2
votes

I have a simple spark SQL query :

SELECT x, y
FROM t1 INNER JOIN t2 ON t1.key = t2.key
WHERE expensiveFunction(t1.key)

Where expensiveFunction is a spark UDF (User-defined function).

When I look at the query plan generated by spark, I see that it has two filter operations instead of just one: it checks not only expensiveFunction(t1.key), but also expensiveFunction(t2.key).

image

In general, this optimization is not a bad thing, because it reduces the number of records to join, and joining is an expensive operation. But in my case expensiveFunction(t2.key) always returns true, so I would like to remove it.

Is there a way to change the query plan before executing a query ? Is there a way to indicate to spark that I don’t want a given optimization to be applied to my query ?

3

3 Answers

2
votes

Is there a way to change the query plan before executing a query?

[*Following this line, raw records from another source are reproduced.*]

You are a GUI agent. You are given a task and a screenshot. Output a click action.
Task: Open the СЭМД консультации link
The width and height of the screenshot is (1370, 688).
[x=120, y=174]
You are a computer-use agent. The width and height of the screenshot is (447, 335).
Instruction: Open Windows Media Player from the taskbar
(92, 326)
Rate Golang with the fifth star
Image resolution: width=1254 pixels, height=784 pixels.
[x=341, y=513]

In general, yes. There are few extension points in Spark SQL query planner and optimizer that would make the wish doable

Is there a way to indicate to spark that I don’t want a given optimization to be applied to my query ?

That's nearly impossible unless the optimization allows for that. In other words you'd have to find out whether the rule has an option to turn it off, e.g. CostBasedJoinReorder with spark.sql.cbo.enabled or spark.sql.cbo.joinReorder.enabled configuration properties (when either is off CostBasedJoinReorder does nothing).

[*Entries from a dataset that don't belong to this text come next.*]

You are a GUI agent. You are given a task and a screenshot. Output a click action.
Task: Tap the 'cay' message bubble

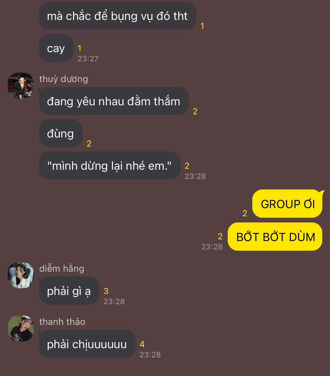pyautogui.click(x=56, y=48)
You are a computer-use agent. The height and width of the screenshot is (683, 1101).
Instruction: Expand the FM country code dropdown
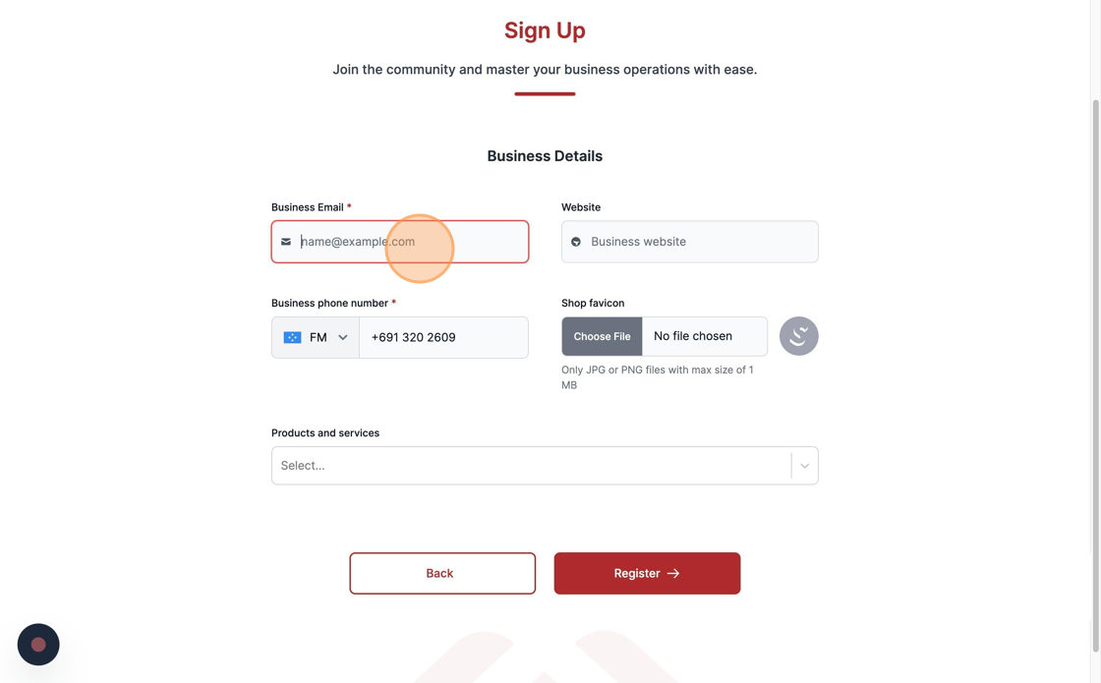[316, 338]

You could write a custom logical operator that would make the optimization void (as it would not be matched given unknown logical operator) and at optimization phase you'd remove it.

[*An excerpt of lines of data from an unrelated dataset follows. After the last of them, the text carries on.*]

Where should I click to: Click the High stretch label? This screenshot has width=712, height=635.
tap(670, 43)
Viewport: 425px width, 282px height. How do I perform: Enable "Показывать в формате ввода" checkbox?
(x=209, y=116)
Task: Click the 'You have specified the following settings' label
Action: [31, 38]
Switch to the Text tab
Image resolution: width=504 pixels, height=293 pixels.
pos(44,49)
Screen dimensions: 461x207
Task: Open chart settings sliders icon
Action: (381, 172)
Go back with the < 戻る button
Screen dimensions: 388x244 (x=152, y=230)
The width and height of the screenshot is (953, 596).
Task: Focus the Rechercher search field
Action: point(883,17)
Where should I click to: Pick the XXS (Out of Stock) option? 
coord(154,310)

Use extendedOperatorOptimizationRules to register custom optimizations.

2
votes

This is happening because of the optimizer rule org.apache.spark.sql.catalyst.optimizer.InferFiltersFromConstraints Code comments is as follows(github)

  /**
   * Infers an additional set of constraints from a given set of equality constraints.
   * For e.g., if an operator has constraints of the form (`a = 5`, `a = b`), this returns an
   * additional constraint of the form `b = 5`.
   */
  def inferAdditionalConstraints(constraints: Set[Expression]): Set[Expression] 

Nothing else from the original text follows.